In JupyterLab, click the big Python 3 tile under "Notebook" to make a new notebook
In the first cell, type import pandas as pd and press Shift+Enter
No error = pandas loaded. In the next cell, run pd.__version__
It prints a version like 2.2.1. Your lab is live.

Hello, Data

Goal: prove the whole stack works end to end by turning three rows of numbers into a chart — in four cells.

Cell 1: import pandas as pd
Cell 2: build a tiny table —
sales = pd.DataFrame({'month': ['Jan','Feb','Mar'], 'revenue': [1200, 1800, 1500]})
Cell 3: just type sales and run it — Jupyter renders a clean table
Cell 4: sales.plot(x='month', y='revenue', kind='bar') — a bar chart appears inline

You just did the entire analytics loop — load, inspect, visualise — in under a minute. Everything after this is just doing it with bigger, messier, more interesting data.

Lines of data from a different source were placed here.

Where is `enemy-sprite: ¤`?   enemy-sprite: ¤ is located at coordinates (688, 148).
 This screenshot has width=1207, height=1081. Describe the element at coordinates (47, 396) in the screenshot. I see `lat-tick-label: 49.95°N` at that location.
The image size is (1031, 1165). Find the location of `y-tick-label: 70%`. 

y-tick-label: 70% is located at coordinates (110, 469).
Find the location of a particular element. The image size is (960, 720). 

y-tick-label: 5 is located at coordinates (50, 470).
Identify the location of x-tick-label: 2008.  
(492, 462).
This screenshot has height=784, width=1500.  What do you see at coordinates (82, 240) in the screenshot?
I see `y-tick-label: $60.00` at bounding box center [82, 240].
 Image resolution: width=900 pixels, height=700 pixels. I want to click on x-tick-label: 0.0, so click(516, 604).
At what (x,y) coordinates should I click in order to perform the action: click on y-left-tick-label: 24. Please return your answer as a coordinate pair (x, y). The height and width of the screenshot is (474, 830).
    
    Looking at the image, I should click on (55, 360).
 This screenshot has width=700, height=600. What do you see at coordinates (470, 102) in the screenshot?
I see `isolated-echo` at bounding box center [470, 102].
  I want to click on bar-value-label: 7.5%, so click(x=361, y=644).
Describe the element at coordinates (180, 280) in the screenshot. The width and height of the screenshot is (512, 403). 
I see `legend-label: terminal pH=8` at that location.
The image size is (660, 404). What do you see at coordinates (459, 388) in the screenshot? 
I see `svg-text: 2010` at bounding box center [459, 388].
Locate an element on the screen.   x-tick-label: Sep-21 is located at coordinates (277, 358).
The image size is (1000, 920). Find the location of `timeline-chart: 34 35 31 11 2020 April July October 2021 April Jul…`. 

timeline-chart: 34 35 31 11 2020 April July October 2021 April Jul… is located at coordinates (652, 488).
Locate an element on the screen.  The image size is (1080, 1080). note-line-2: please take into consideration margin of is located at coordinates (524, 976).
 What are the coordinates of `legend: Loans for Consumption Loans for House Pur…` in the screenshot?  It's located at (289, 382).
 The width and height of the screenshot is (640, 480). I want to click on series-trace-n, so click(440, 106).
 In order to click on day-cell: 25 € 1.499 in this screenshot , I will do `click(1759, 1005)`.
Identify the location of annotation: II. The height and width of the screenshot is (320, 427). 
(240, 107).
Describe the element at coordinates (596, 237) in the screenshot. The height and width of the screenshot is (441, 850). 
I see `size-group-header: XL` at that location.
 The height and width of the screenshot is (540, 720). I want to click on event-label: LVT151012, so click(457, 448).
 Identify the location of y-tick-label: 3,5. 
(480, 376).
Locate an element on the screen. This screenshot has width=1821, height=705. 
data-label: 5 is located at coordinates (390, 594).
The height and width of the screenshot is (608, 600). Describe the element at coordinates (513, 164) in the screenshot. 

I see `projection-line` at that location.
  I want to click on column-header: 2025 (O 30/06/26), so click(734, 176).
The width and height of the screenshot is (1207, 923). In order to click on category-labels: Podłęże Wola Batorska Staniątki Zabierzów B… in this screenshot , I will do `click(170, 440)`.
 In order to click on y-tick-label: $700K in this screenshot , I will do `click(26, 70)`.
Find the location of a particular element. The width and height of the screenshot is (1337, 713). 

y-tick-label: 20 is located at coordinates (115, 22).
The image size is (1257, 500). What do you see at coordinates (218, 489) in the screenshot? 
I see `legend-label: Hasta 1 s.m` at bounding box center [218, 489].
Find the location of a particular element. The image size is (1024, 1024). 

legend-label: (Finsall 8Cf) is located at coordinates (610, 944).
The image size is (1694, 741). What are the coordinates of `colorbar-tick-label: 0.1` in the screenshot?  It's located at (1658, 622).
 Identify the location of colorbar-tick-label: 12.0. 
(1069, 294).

You have Python installed, a virtual environment you can activate, the data stack inside it, and a notebook that renders a chart. That is a professional analytics setup. Keep this ba-lab folder — we'll build in it for the rest of the module.

Freeze your environment so it's reproducible: run pip freeze > requirements.txt. Open the file — it's the exact recipe of every package and version you installed. Anyone (including future-you on a new laptop) can recreate this lab with pip install -r requirements.txt. That one file is how teams stay in sync.